Be sure to strew brief sentences emphasising your hatred throughout the letter. This set was created with SHOUT specifically in mind. This is just a guideline and this needn't apply only to a publication. Adjust this a little bit and you can send hate mail to Activision (I knew a guy who would forward all his spam to Activision's customer care) in no time! Here are two examples:

Dear Limp Biscuit fan,
You suck and I am writing to make sure you are aware of this. I read your music reviews and found it not heterosexual how you have thus far failed to mention my favourite band's new, underrated album which my best friend and I think is brilliant and often head bang to together in his room. Your reviews usually contain too much detail on the chemistry of the music and little trivia concerning the album instead of where I can search for lyrics to their songs or download them without crashing my computer. I think that if you could play an instrument in a band, you would understand music better than you do as an unqualified writer. As for you, SHOUT, I think you should just stop pretending to be that similar magazine which was there before you and please stop responding to my complaints with pictures of *****. I am the biggest metal fan in Bangladesh and the vocalist in the best band on my street. If I ever see you on the street, I will probably ask you to join my band and then beg that you interview us for SHOUT.
Yours hatefully,
DarkDeathDevilBlackDragon666

Dear not-Rising Stars,
I haven't read any of your issues since you started out because you weren't popular enough. I just don't think it's 'hot' and it would put me in a bad light if I were to try out something new. I assume most of your write-ups are of inferior quality than those printed in Rising Stars based on what the horoscope in Lifestyle says.
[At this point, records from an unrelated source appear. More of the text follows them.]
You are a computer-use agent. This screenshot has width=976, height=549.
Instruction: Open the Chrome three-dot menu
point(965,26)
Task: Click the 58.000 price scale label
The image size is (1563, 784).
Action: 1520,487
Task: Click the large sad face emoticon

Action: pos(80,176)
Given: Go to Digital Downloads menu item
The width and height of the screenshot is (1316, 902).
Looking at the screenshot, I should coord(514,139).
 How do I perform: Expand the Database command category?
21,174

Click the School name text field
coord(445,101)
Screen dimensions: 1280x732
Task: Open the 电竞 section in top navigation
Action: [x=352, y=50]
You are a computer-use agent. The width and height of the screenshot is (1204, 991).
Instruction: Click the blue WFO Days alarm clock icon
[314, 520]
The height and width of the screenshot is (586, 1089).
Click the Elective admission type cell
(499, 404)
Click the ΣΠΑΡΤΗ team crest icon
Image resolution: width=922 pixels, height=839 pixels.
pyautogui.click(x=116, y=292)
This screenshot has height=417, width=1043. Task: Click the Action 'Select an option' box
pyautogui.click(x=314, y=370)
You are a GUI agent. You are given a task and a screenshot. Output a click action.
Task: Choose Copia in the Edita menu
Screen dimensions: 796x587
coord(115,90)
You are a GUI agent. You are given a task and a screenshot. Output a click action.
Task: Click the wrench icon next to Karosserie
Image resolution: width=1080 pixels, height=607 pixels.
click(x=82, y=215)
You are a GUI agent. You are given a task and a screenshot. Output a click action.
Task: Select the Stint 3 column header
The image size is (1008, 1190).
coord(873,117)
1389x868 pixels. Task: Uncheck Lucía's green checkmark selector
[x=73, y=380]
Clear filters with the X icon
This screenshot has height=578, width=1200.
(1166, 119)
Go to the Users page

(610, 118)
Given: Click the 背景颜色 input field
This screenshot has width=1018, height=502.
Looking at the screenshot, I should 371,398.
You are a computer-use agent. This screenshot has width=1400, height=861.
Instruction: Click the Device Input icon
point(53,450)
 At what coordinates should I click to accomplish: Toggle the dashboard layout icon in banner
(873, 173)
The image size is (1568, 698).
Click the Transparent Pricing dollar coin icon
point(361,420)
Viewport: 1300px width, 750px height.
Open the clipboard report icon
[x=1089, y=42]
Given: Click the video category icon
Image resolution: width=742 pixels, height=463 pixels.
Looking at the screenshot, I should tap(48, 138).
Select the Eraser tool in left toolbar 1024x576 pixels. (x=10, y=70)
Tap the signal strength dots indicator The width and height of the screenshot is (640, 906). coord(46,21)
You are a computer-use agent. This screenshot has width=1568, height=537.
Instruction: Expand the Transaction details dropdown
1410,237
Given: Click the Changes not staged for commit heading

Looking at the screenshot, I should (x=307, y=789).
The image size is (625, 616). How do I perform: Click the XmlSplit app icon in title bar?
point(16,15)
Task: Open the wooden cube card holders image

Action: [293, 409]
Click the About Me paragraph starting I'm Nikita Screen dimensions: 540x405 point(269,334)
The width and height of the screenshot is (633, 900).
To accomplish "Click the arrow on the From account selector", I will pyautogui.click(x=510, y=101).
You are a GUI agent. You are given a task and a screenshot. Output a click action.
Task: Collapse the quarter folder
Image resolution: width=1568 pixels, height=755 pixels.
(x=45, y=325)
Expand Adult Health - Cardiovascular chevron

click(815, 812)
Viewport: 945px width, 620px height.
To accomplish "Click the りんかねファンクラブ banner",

Your writers are probably all liberal, feminist women and men who can't grow a proper beard and need a girlfriend. You are just a second-rate Rising Stars since the number of likes on Facebook is the only way to measure quality and I read no other publication to draw a comparison with, except for the horoscopes on Lifestyle, of course. Every time I see someone on the street reading your magazine, I mutter under my breath how you're just a third-rate Rising Stars and hope they didn't hear me.